EXTRAIT:
•••

Il commentera ce texte lors de la Rencontre Cleophas du mois, le 12 février 2018, à Gilette.
Il commentera ce texte lors de la Rencontre Cleophas du mois, le 12 février 2018, à Gilette.
Don et gratuité
Parler de don
signifie donner gratuitement : sans échange, sans contrepartie, sans
création de dette, sans réciprocité. Il n'y a pas de don sans gratuité. Je
voudrais alors simplement rappeler que l'essence du christianisme se trouve
dans l'annonce non seulement de l'amour
qui vainc la mort, mais d'un amour gratuit , que la tradition chrétienne
appelle la « grâce ». La grâce – chen en hébreu, chάris
en grec, gratia en latin – est faveur, bienveillance, amour qui n'a
pas à être mérité : c'est un amour qui devance tout, un amour que Dieu
répand gratuitement sur les hommes, et qui est impensable comme événement
humain. De cette manière, lorsqu'il devient événement, il permet que « là
où le péché a abondé, la grâce a surabondé » (Rm 5, 20) ; c’est là
l’œuvre de l'amour gratuit, libre, inconditionnel, fidèle pour l'éternité. Cela
est bonne nouvelle, évangile : l'amour de Dieu ne doit pas être mérité, il
nous précède, il nous rejoint avant que nous puissions faire quoi que ce soit
pour le mériter ! Plus encore, Dieu nous aime alors que nous sommes
pécheurs, il nous aime simultanément à notre condition de pécheurs à son
encontre lorsque nous le nions (voir Rm5, 6-10)

•••

DONNÉES:
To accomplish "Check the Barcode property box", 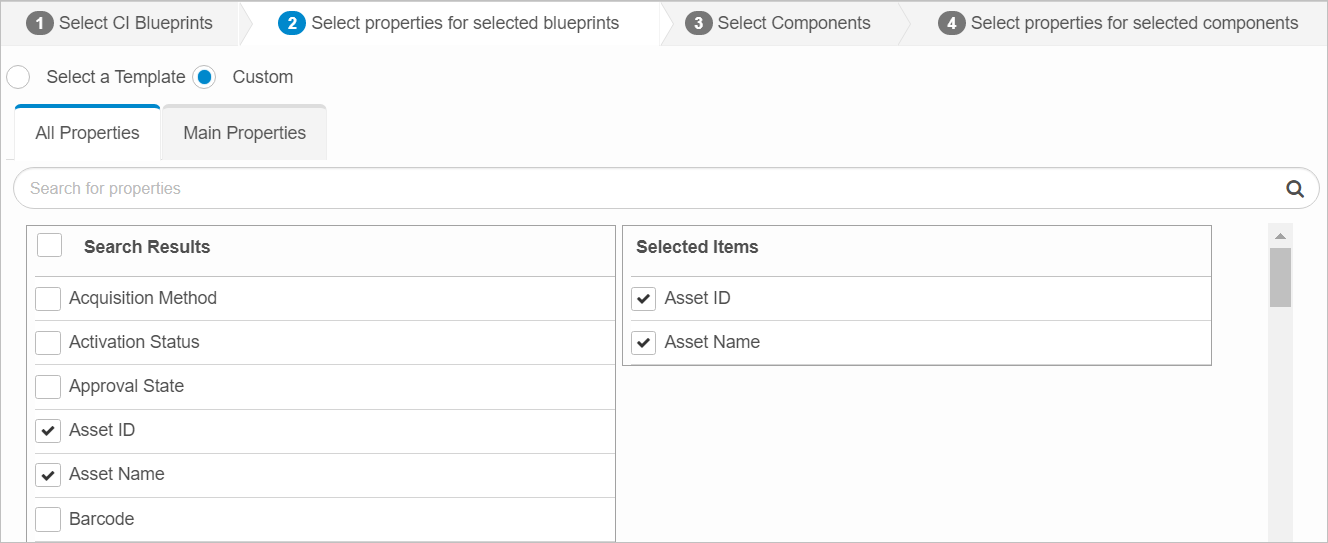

•••

CONSIGNE: Recopiez mot pour mot l'extrait sur le don et la gratuité, en entier.

RÉPONSE:
Il commentera ce texte lors de la Rencontre Cleophas du mois, le 12 février 2018, à Gilette.
Il commentera ce texte lors de la Rencontre Cleophas du mois, le 12 février 2018, à Gilette.
Don et gratuité
Parler de don
signifie donner gratuitement : sans échange, sans contrepartie, sans
création de dette, sans réciprocité. Il n'y a pas de don sans gratuité. Je
voudrais alors simplement rappeler que l'essence du christianisme se trouve
dans l'annonce non seulement de l'amour
qui vainc la mort, mais d'un amour gratuit , que la tradition chrétienne
appelle la « grâce ». La grâce – chen en hébreu, chάris
en grec, gratia en latin – est faveur, bienveillance, amour qui n'a
pas à être mérité : c'est un amour qui devance tout, un amour que Dieu
répand gratuitement sur les hommes, et qui est impensable comme événement
humain. De cette manière, lorsqu'il devient événement, il permet que « là
où le péché a abondé, la grâce a surabondé » (Rm 5, 20) ; c’est là
l’œuvre de l'amour gratuit, libre, inconditionnel, fidèle pour l'éternité. Cela
est bonne nouvelle, évangile : l'amour de Dieu ne doit pas être mérité, il
nous précède, il nous rejoint avant que nous puissions faire quoi que ce soit
pour le mériter ! Plus encore, Dieu nous aime alors que nous sommes
pécheurs, il nous aime simultanément à notre condition de pécheurs à son
encontre lorsque nous le nions (voir Rm5, 6-10)